None, according to Roy Snelling, collections manager in the county Museum of Natural History’s entomology section. Something--he has no idea what--in the plastic insulation apparently emits a smell that makes ants think it’s food.

“They find out it isn’t, but they keep on trying,” he said. “Ants aren’t terribly smart.”

Concerned that more signals might succumb to the insects in Temple City, Peterson is seeking contracts for “ant-proofing” the wiring at the city’s 27 intersections. Proposals received so far would cost the city about $150 a year per intersection, he said.

A dozen ant-ravaged wires dangle from the wall in Peterson’s office, some merely nibbled at, others stripped to the bare metal.
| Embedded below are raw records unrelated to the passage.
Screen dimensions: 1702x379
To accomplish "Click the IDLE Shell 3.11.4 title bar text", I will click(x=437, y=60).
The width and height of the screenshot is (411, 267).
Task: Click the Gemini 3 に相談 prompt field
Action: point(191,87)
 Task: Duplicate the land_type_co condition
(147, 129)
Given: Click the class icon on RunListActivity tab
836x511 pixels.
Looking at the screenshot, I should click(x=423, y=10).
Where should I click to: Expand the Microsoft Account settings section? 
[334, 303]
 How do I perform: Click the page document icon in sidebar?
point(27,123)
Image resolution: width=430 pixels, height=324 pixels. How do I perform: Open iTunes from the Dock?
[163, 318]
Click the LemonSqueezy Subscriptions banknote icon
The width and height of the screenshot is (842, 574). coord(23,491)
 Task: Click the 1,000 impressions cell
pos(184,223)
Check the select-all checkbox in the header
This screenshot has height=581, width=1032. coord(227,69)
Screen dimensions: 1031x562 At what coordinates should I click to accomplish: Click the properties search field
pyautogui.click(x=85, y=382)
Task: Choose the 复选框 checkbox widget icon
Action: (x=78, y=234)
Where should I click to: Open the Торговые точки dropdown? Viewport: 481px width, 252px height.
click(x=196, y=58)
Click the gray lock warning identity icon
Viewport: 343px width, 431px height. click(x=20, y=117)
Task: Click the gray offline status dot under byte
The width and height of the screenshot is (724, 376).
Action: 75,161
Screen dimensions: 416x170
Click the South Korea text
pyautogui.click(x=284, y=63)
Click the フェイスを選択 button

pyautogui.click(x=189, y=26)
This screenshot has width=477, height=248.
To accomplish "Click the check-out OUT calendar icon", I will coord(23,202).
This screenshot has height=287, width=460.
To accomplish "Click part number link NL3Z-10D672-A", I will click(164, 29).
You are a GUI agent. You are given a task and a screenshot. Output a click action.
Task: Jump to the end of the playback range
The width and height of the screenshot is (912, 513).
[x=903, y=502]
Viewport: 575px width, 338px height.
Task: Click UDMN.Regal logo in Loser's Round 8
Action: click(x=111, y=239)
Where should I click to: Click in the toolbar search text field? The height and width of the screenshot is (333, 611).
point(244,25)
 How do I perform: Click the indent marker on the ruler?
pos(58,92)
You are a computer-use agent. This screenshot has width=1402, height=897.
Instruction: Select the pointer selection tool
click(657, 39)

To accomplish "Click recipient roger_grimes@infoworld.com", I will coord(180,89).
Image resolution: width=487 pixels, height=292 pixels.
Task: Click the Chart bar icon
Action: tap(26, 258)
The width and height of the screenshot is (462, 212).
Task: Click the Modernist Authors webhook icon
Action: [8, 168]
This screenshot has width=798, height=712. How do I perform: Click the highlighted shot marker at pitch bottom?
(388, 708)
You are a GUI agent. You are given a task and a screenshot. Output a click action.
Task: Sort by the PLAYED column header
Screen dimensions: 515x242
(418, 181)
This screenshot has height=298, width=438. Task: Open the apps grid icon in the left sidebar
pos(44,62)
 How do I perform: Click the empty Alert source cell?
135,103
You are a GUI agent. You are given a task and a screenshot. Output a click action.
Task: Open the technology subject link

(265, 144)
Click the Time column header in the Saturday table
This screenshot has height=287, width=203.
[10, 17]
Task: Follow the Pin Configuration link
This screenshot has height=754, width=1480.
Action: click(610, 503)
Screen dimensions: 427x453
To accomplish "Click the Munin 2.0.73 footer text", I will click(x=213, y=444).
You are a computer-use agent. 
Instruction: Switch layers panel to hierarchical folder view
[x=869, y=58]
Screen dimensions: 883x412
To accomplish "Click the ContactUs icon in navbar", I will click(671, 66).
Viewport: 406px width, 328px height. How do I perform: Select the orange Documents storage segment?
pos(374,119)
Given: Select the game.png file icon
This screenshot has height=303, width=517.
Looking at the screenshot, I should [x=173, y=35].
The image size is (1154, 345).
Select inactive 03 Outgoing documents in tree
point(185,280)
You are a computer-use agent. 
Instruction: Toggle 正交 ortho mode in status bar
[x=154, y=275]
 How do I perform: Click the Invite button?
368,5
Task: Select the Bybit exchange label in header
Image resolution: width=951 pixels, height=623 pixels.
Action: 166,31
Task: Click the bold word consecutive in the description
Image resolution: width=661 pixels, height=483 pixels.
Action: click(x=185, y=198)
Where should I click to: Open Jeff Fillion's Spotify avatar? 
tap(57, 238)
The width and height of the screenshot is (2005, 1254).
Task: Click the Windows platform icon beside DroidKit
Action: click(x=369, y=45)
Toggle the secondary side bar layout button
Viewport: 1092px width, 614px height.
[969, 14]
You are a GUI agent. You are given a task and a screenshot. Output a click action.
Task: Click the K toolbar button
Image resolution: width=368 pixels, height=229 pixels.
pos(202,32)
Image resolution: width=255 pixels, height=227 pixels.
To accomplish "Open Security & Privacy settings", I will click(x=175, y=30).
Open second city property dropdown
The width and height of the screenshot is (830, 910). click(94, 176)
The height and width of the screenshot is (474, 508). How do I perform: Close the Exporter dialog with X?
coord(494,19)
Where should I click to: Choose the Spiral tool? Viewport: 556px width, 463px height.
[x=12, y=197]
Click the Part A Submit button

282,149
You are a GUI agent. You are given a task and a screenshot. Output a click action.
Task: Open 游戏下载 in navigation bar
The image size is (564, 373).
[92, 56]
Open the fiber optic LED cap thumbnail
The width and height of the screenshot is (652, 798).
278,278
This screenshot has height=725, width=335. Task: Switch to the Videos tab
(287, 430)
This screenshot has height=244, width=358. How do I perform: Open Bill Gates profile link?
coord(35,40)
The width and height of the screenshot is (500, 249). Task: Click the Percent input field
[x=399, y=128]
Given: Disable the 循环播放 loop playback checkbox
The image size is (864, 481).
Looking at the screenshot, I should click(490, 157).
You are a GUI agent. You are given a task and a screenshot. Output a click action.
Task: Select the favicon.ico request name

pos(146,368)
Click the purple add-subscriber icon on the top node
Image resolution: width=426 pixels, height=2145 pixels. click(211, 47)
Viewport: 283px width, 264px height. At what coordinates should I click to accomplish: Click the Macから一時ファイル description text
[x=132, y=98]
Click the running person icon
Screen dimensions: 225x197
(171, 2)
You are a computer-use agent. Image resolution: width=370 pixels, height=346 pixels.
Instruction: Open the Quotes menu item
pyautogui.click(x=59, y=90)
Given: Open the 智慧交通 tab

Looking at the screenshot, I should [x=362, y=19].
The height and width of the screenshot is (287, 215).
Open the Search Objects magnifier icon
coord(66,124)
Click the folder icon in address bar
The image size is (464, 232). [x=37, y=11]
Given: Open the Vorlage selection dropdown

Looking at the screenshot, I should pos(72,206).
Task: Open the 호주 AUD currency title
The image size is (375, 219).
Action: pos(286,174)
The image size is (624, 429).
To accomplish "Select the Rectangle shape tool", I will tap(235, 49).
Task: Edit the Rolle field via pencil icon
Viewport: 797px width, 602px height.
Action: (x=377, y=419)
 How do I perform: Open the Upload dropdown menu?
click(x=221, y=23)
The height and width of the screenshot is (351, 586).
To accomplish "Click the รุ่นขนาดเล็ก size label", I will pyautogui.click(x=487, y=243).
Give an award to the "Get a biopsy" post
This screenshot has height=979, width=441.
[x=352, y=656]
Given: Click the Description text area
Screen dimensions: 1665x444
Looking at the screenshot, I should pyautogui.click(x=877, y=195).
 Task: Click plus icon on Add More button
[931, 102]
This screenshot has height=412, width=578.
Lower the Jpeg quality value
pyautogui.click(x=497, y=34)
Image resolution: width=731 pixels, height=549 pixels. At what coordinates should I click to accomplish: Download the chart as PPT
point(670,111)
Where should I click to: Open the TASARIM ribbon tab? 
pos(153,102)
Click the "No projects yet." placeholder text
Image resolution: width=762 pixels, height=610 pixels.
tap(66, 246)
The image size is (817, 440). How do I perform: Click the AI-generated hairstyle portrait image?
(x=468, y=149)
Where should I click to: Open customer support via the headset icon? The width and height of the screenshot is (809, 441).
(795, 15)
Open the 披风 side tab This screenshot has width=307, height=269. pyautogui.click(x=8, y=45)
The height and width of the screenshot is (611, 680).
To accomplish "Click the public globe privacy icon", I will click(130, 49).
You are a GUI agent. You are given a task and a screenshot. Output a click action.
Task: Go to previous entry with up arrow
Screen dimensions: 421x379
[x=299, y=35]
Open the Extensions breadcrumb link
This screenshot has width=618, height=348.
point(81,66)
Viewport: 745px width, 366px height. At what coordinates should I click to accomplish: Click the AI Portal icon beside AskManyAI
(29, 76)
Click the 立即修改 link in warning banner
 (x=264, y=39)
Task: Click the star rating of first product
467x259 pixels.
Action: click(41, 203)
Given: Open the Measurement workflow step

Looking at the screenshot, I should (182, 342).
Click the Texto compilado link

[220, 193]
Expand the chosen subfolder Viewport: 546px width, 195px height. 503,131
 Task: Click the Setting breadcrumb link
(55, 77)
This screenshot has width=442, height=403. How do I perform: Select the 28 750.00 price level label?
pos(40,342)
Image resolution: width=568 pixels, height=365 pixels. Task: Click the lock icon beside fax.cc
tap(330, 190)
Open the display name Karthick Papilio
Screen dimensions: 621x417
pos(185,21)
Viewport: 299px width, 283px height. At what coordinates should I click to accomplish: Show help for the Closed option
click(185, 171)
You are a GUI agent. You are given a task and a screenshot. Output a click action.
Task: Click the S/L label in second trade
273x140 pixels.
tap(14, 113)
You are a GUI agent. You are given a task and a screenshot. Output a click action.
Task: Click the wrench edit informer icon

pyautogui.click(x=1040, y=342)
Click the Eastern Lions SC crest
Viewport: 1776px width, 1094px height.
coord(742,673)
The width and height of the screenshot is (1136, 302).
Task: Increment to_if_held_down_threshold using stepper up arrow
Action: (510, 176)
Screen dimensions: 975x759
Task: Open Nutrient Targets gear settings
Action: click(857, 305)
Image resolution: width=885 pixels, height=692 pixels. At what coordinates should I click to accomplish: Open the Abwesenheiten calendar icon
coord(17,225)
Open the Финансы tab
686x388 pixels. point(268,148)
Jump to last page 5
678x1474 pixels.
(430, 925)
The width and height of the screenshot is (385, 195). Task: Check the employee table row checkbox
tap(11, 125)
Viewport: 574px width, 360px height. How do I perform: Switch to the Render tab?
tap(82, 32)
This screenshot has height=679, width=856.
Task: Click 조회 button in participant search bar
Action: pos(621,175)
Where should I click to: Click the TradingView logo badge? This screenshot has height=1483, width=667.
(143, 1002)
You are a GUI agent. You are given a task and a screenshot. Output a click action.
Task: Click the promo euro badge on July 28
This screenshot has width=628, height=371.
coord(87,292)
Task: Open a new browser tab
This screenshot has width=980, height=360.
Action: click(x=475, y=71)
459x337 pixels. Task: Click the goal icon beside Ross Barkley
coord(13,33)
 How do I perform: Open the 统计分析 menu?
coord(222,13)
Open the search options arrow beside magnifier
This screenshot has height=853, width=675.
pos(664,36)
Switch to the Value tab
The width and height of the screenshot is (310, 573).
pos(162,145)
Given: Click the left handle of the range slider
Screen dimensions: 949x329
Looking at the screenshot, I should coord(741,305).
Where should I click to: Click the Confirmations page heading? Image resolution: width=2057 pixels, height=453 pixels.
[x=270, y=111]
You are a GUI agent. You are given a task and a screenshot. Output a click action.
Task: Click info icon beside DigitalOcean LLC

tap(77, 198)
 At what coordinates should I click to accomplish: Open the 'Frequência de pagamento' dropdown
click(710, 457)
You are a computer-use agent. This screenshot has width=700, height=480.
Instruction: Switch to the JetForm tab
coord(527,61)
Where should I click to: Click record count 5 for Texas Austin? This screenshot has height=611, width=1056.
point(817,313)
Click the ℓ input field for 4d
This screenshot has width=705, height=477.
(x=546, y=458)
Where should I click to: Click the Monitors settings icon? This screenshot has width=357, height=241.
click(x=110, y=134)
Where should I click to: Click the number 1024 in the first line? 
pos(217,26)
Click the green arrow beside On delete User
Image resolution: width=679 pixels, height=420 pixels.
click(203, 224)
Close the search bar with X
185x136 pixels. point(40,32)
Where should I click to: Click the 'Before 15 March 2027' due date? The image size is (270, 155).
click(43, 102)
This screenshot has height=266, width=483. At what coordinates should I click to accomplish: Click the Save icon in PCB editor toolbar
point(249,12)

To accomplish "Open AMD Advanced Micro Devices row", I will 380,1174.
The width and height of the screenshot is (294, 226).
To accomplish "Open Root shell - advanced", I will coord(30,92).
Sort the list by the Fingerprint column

A copper blob hangs from a cable where two bare wires crossed, short-circuited and melted.

“We hadn’t recognized this as a serious problem. We’re hoping poisoning will stop further damage,” he said, referring to the different pesticides he is experimenting with.

Peterson said he is less concerned about cables for street lights because most are above ground.

‘Ant-Resistant’ Wire

Two years ago, Caltrans created a special committee to deal with chronic blackouts, said department spokesman Thomas Knox. The group came up with an “ant-resistant” wire insulated with a different plastic. It has been used for all rewiring since last year, he said.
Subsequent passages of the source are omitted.